Jeremy: Yeah, yeah. I was just saying this before actually. We knew that it was gonna be the case. But actually watching it happen and going through it was the worst thing I was expecting. I knew it would piss some people off. With releasing “Evolution” first, it kind of misrepresented what was the album was about. It’s kind of a one-off song on the record. It was tougher than I thought. But once we got the singles out, everything calmed down a bit. Everything is fine afterwards. I think the only major mistake we made is taking too much time to get there and get it out. Regardless of what we did. Adding new songs, not adding new songs.

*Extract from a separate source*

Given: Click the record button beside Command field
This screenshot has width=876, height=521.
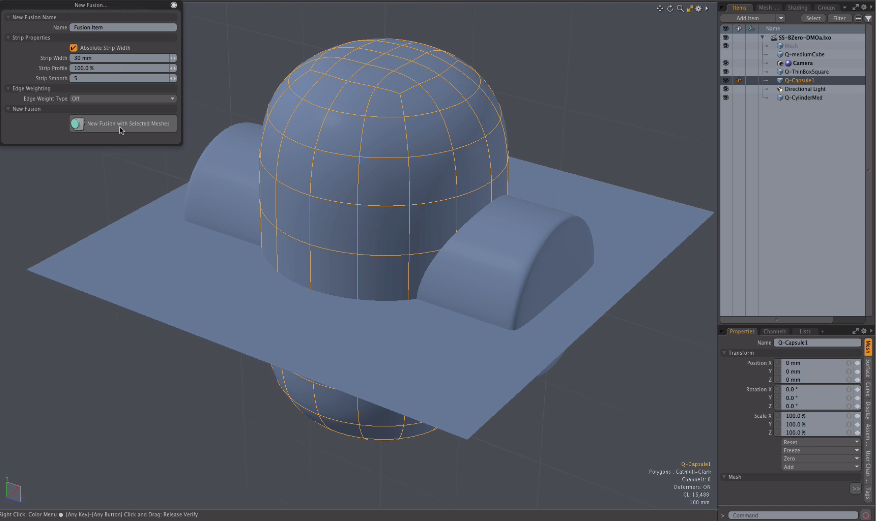Looking at the screenshot, I should point(865,515).
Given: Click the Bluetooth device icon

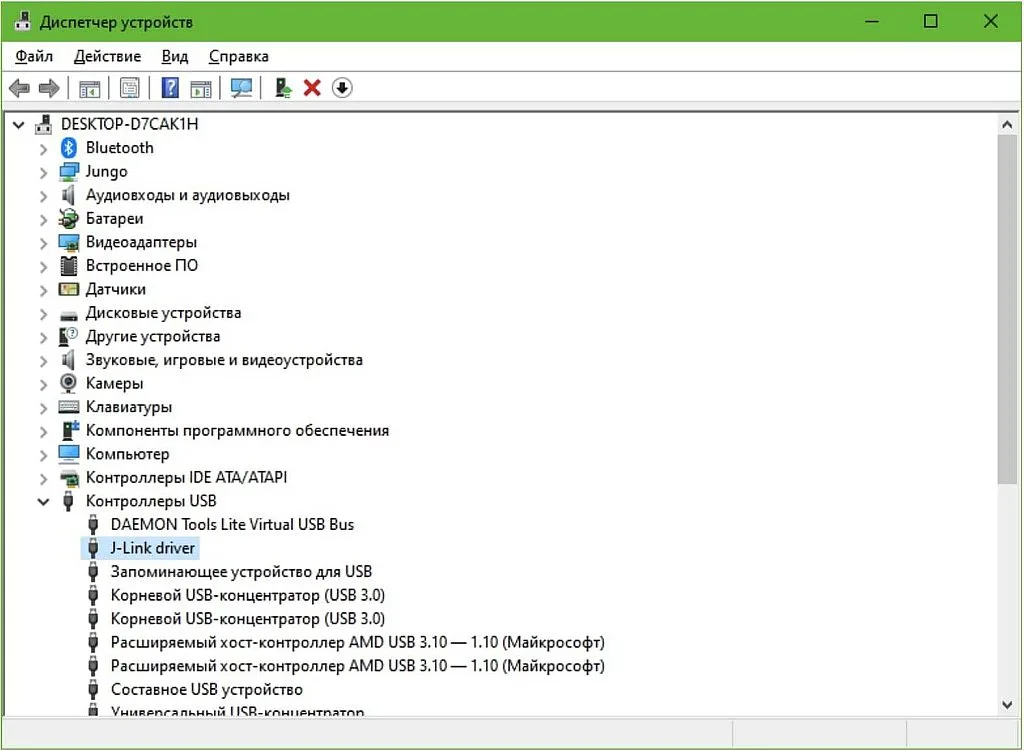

Marv’ said in an interview that: “you wanted to try some new stuff”. Which stuff? Is it the songwriting/sound/lyrics? All of them?
Jeremy: All three.
Steve: Yeah. The sound, I mean it was supposed to change because it was the first time we were working with someone else in the studio. So we knew that was gonna be different.
Jeremy: One of the things was to really make the organ it’s own thing. In the past, it was more smashed in with the guitar. With this album, we realized that we were missing many opportunities with it, making it more existant. So many people don’t really notice the organs in records, ’cause they sound so familiar to the guitar. And the guitar being so loud. So there’s a real achievement with Brandon, spending time to have his own parts. It may go a little bit unnoticed but if you really listen to it, it’s sonically different to the other records.
Is there any link between the title and the record’s music? Is this album your definition of “true rockers”? Or maybe lyrics related?
Jeremy: It’s just having fun. We’re not trying to take it too seriously. We’re not trying to have an authority on the subject. It’s just something we thought that’d be fun, to express like how we feel. We talked about it really on.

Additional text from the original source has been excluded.